Ma queste immagini non si trovano praticamente da nessuna parte nei media israeliani. La maggior parte dei notiziari israeliani raramente aggiorna il numero di vittime palestinesi – che ha superato i 30.000 – né informa i propri spettatori che circa il 70% delle vittime dell’offensiva israeliana sono donne e bambini.
La meta-narrazione presentata dai media israeliani definisce l’attacco di Hamas al sud di Israele come la genesi e il cuore dell’attuale crisi geopolitica. Ogni giorno c’è una nuova angolazione sugli eventi del 7 ottobre: nuovi filmati delle incursioni di Hamas nei kibbutzim, testimonianze di soldati che hanno partecipato alle battaglie o interviste ai sopravvissuti. Inoltre, i giornalisti israeliani coprono gli eventi attuali a Gaza quasi interamente attraverso l’unica lente del 7 ottobre e dei suoi effetti a catena.

ISTRUZIONI ESERCIZIO: Nell'estratto sui media israeliani, quale quota delle vittime dell'offensiva israeliana è costituita da donne e bambini? I record non hanno alcun legame con l'estratto.

MATERIALE ESTRATTO:
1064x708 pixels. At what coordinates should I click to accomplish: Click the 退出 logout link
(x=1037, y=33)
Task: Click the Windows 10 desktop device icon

---

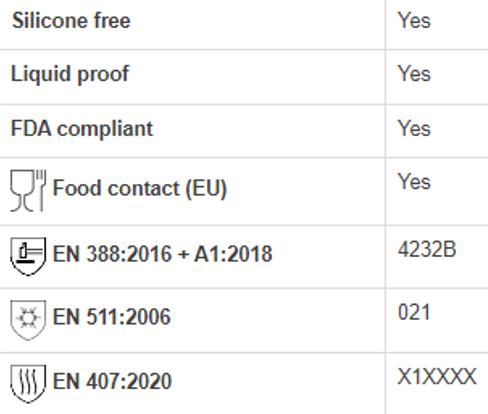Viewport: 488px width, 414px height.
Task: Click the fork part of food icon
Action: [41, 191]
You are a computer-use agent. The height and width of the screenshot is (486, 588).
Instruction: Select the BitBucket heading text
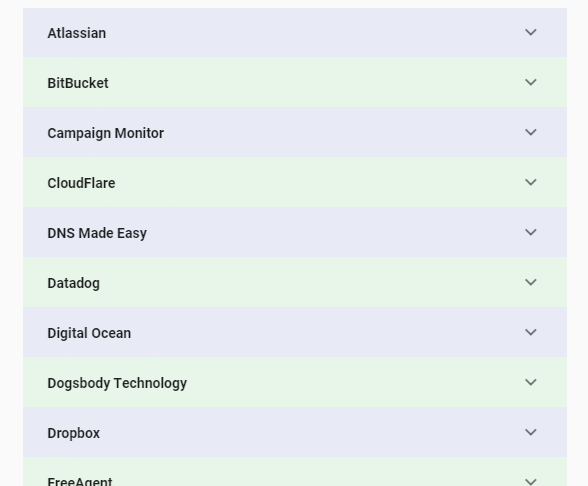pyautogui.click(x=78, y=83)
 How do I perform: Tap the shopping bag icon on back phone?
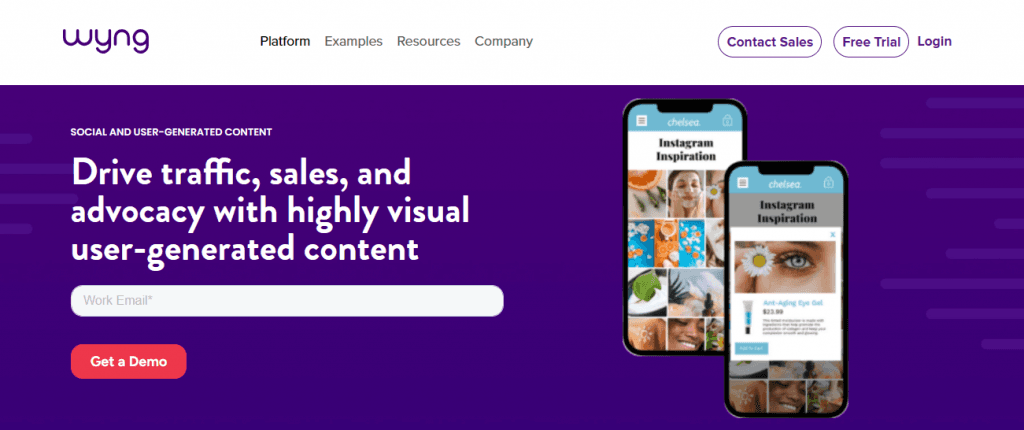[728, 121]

--

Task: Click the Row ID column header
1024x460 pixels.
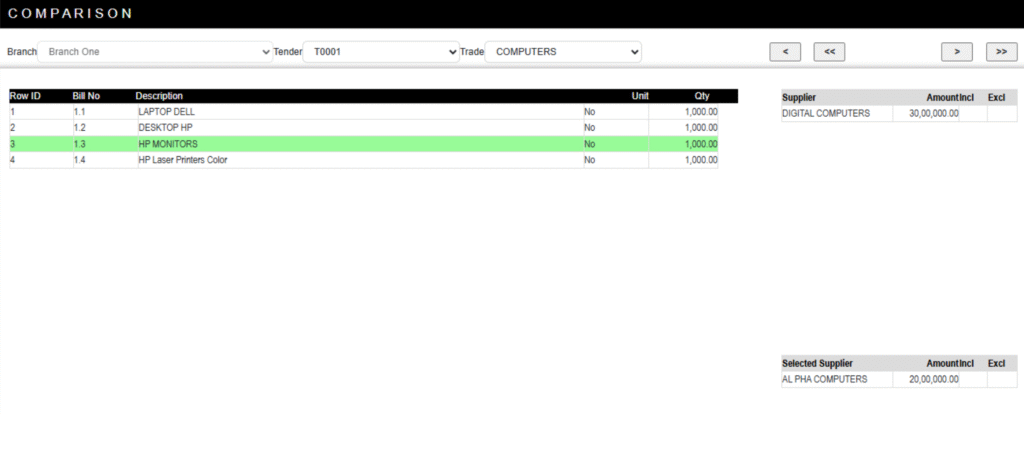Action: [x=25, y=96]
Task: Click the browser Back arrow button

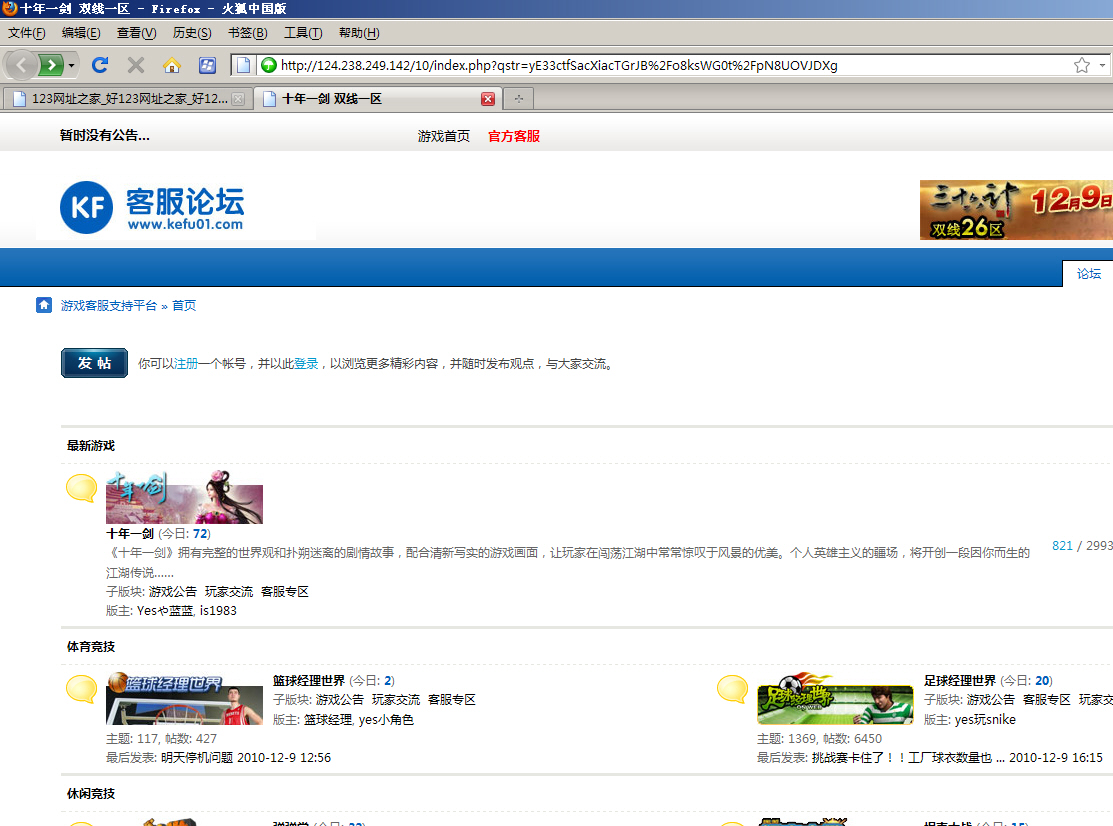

RISPOSTA SCRITTA: Circa il 70%.